台湾は、かつてポルトガルとオランダの植民地でした。その後、清国の領土となり、多くの漢族が移り住んできました。そして日清戦争に勝った日本が統治するようになり、第二次世界大戦後、再び中国に戻されたのです。
この物語の主人公、焜霖は日本統治時代に生まれたので、学校教育はすべて日本語でした。戦争が激しくなってきた時代、学生だったのに彼は徴用され、戦地へ向かいます。そして戦争が終わり、日本は撤退し、公用語が北京語になったときには、かなり困っています。

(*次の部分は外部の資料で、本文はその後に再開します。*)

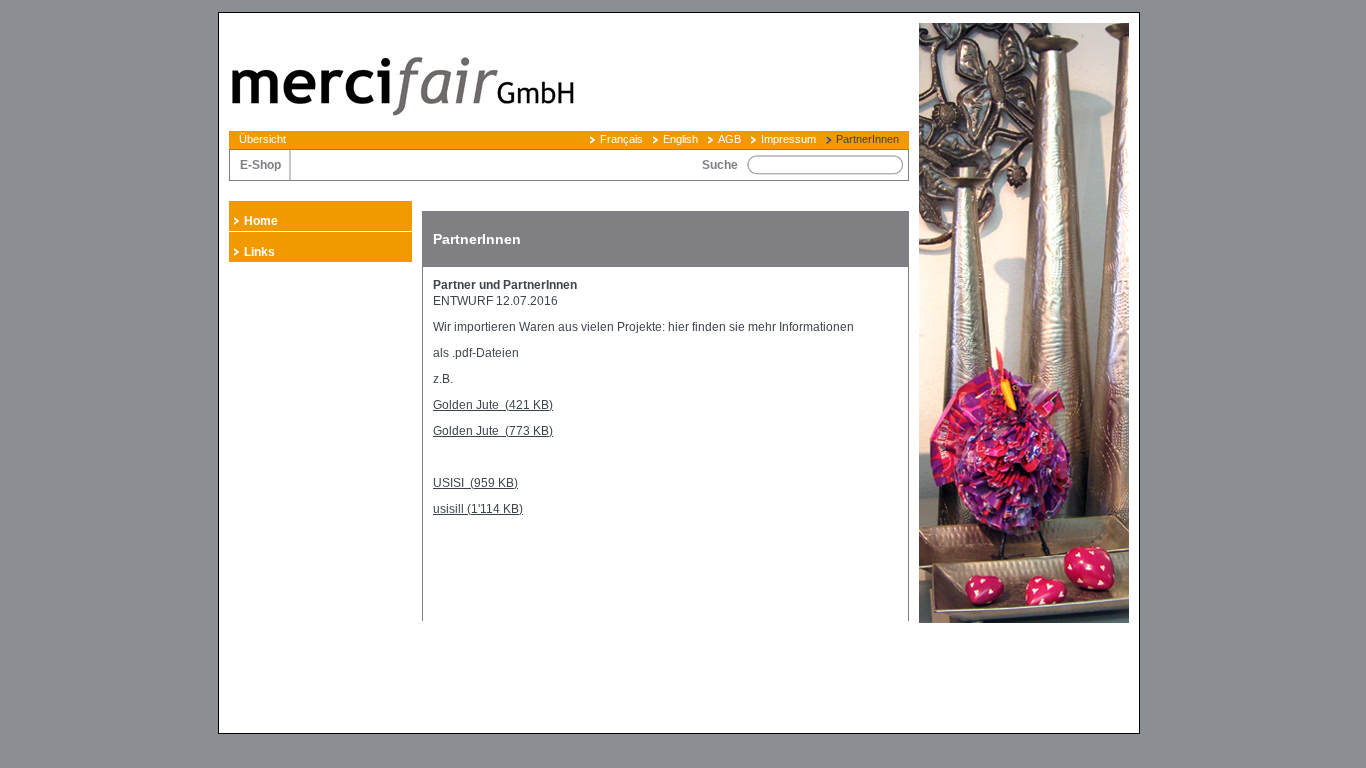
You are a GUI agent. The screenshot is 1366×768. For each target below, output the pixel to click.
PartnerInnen (867, 139)
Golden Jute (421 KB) (493, 405)
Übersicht (262, 139)
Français (621, 139)
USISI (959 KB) (475, 483)
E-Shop (260, 165)
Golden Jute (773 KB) (493, 431)
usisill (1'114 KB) (478, 509)
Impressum (788, 139)
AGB (729, 139)
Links (259, 252)
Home (261, 221)
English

一番下の弟の服を買いに行くところなど、彼の家はそこそこ豊かな生活をしていたようですね。勉強ができる焜霖は、大学へ行くことを目指していたのだけれど、戦後のシーンではなぜか投獄されてしまい、その理由すらもわからない彼は、これからどうなっていくのでしょうか?
この作品が特徴的なのは、台湾語・日本語・北京語が混在していることです。それぞれが、異なるフォント・文字で表記されており、台湾の複雑な立場がこんなところにもにじみ出ているような気がします。
わたしには、台湾で暮らしていたことがある友人が2人います。ひとりは、戦前に父親が台湾の役所に赴任し、家族で移住したのだそうです。父親が役人ですから、かなり大きな家で、使用人もいるような暮らしをしていたそうです。戦争が終わってすぐに日本に帰ってきたので、道中はかなり怖かったけれど、無事帰れてよかったという話をしてくれました。
もう一人は、現在日本で働いている女性で、大学で日本語を勉強したそうです。彼女の母親と一度お話をしたことがあるのですが、日本統治下の教育を受けていた人で、娘よりも流暢な日本語を話していて、ビックリしました。
お隣の国なのに、知らないことだらけの台湾のことを、こうやって知っていくのは楽しいし、大事なことだと思います。